I don’t know about you… but taking my kiddo to dentist and doctor’s appointments gives me anxiety. The kind of anxiety that causes me to bring a professional mom along with me kind of anxiety. Do I know that I’m being ridiculous and overreacting? Absolutely. I’ve tried implementing different Pinterest blog advice, too… you know the kind where they say, “Start talking with your child about the dentist at an early age” or “read them books about the dentist/doctor so that they are comfortable with the process.” ***Before I really get into this let me just say that we have an amazing pediatrician and dentist.. both with rockstar staff.
So… I started out the day saying, “We’re going to the dentist this morning!! It’s going to be so fun!! They’re going to give all of your teeth a bath (Not sure where this came from but it sounded good at the time while I was jumping up and down and clapping).” His reply, “I’m not talking right now.” Ok. So what was my next step? Google of course: How to…. talk to your toddler about the dentist. Ya’ll. I’m asking Google how to talk to my strong-willed kid about how much he’s going to love the dentist and that I will also take him to Chick-fil-A if he behaves. All at eye level (Because I read this somewhere about effective communication).
What is it about these visits that totally unnerve me? I think it’s the unknown. You know when you take your kiddo to their first appointment at the pediatrician and they do the multi point inspection? I know that’s a car reference but it feels like the same thing. But it’s a human… not a car. And that human is your responsibility. And if they miss something… I don’t know about you… but I immediately start mom shaming myself.
So that’s when it started… I started comparing my kid to a list of what was “normal.” And can I add I despise this word. What is “normal” anyway… that’s another day and another blog entry. And let me just tell you… if there has been a milestone, we’ve missed it. And it sends you into a google frenzy and talking to other moms asking about their kid(s) and whether or not they do this or they do that. So that’s where all of this crazy started and has now entered the dental world. What if his teeth are rotting out? Should I brush his teeth to make sure we’re getting every spot? He’s almost 4 and has 20 pacifiers. He has like the Noah’s ark of pacifiers. Are they going to scold me because he’s going to be in a Herbst appliance until graduation? Ridiculous. I get it. By now you probably are experiencing some of my anxiety.

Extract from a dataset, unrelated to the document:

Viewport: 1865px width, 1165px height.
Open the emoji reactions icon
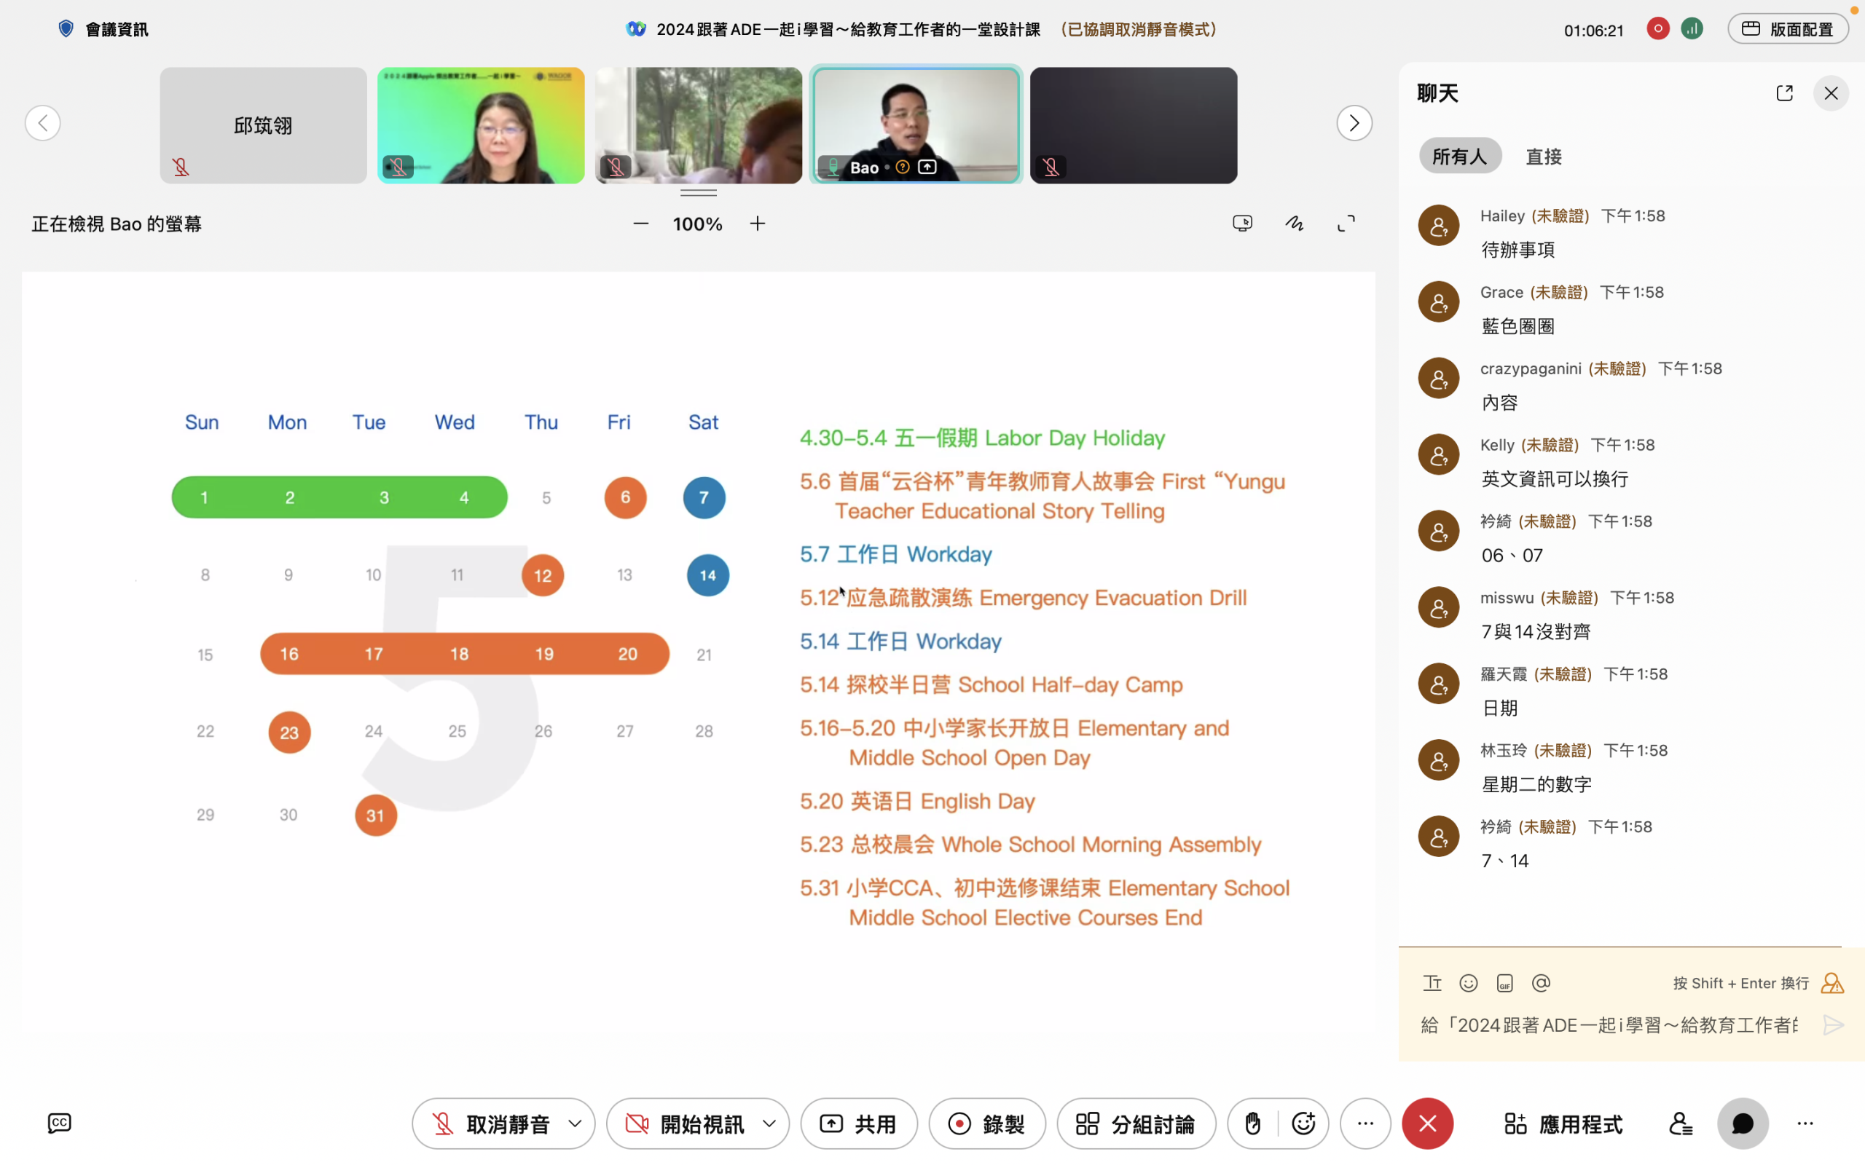(x=1303, y=1123)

Our first dental appointment to have our teeth cleaned was interesting… they ended up getting us a “private suite” because I think he was scaring the other kids… he was scaring me a bit as well. There weren’t enough stickers and tractors in that treasure chest to get that kid to open his mouth and cooperate and at that point I wanted to just freak out and say, “Fine. Let your teeth rot out.” And you quickly have to get your butt in line and remember they are 2 years old and it’s not appropriate to have a pissing contest with a kid. In public. You also don’t want to freak out all of those nice ladies that obviously love children or they wouldn’t work with them every day. Moving on before I have a flashback to that nightmare.
So here we are… the actual point of this blog. Shout out to the professional mom, Sue Sue or “The Nanny.” The entire way she keeps saying it’s going to be fine… inside I’m saying little prayers. Probably because of that last dental visit we had was due to the little human chipping his front tooth (since then he chipped the one next door and it matches). Legit looks like a rainbow.

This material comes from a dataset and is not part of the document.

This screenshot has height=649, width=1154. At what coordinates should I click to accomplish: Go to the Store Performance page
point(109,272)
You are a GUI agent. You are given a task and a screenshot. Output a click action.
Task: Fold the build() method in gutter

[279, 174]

We get there and she sits down and starts playing checkers with him. He’s sharing with some little girl and I’m just sitting back and taking notes. It’s like watching Carol Brady take Bobby to the dentist. As the door was opening and the assistants would call a kid back, the parents would get up and follow. Ya’ll… I had no desire to witness the circus that was about to go down. The last time it was like bathing a cat. So when our name was called… Well… both of our mouths dropped…

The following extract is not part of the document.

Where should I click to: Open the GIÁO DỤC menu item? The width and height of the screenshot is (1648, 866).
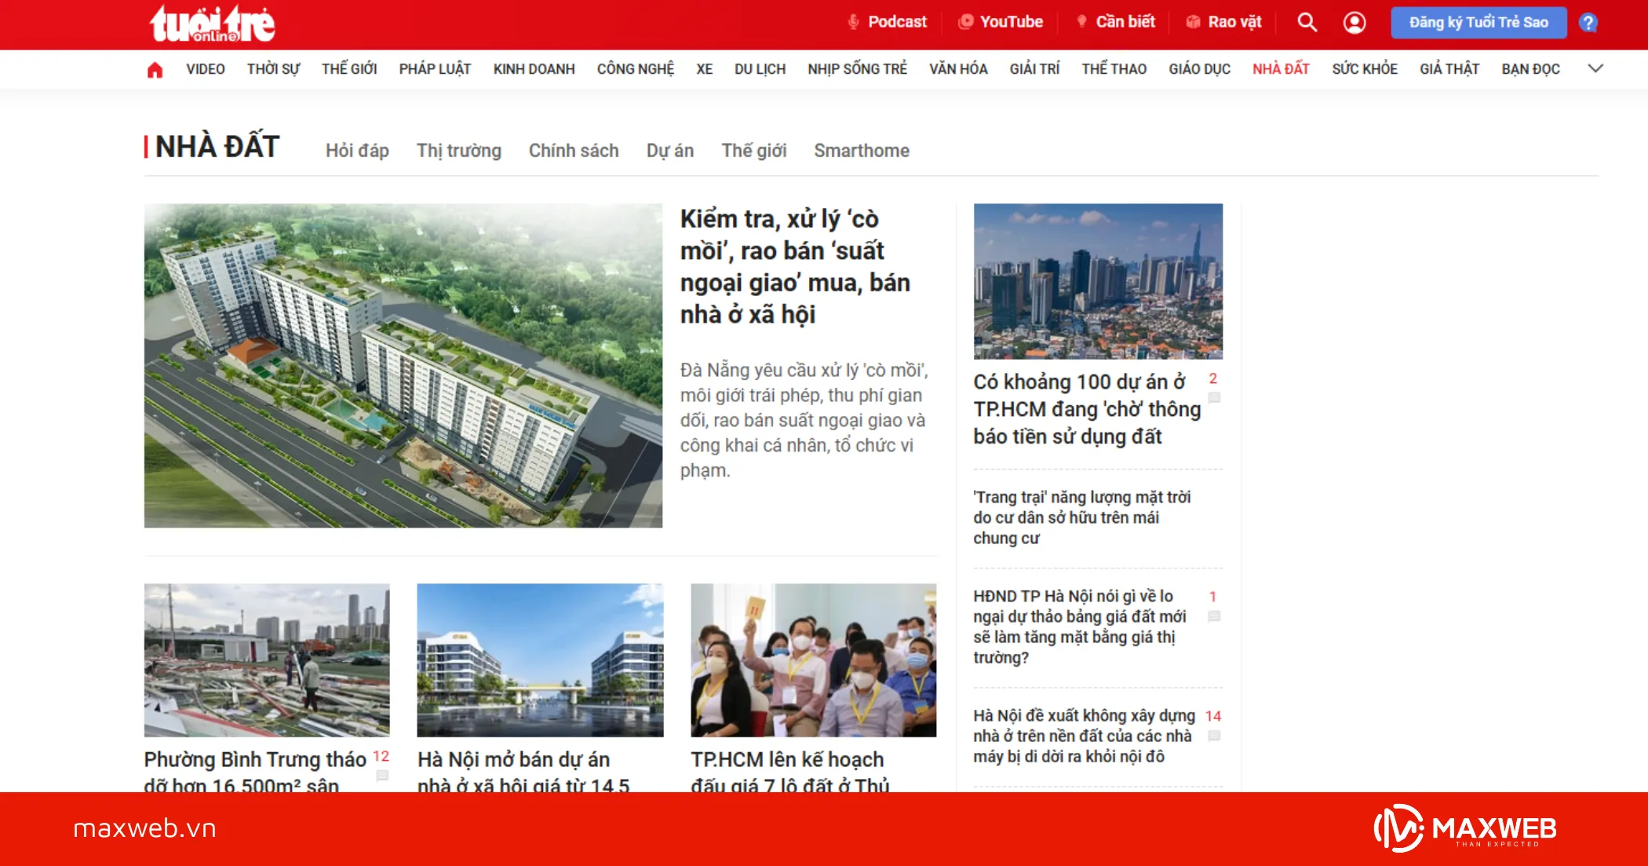(x=1200, y=69)
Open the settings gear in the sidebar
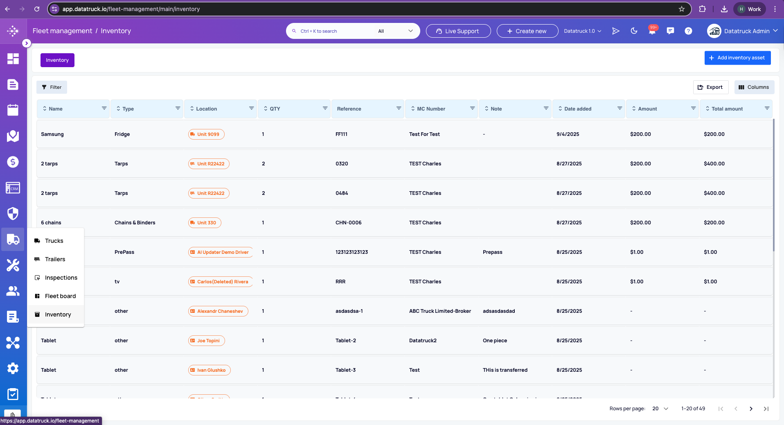The width and height of the screenshot is (784, 425). pyautogui.click(x=13, y=368)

It was time… So I got up followed closely behind Sue Sue … and asked if we could leave him with them and sit in the waiting room. We assured her he would do much better without me back there. And guess what. Not a single problem. She said, “He did so great! He’s so sweet!” Now I’m sure they say this about every kid… but I was just thankful we didn’t have to go back to that nice private suite. The result? We were cavity free! Meltdown free! And no paci shaming (this is on my list of things to take care of before we hit 4… for those that are reading this concerned). He got a tractor and chicken nuggets. It was just a great experience all around.
Being a mom is tough. Comparison is tough. Holding your head high when you want to crawl under a rock and cry is tough. What I’m learning every day is that this is OUR journey. Remember, I got those 3 pieces of paper stapled together when I left the hospital and there wasn’t a bullet point on dental visits. So I say… celebrate the little victories. Even though it’s easy to get worked up and overreact about something as insignificant as a dental or doctor visit… the most important thing is just to slow down and embrace it. I can assure you that even the parent that looks like they have it altogether with the kid that is hitting all of their milestones and eats healthy snacks and doesn’t put himself in timeout… struggles too. It just might look a little differently than your struggle. I’ve seen it somewhere and can’t remember but it said something like, “God picked this child for you because he knew that you were the perfect pair.” So even when you feel ill-equipped to do this whole parenting gig… truth is… in their eyes… you’re perfect.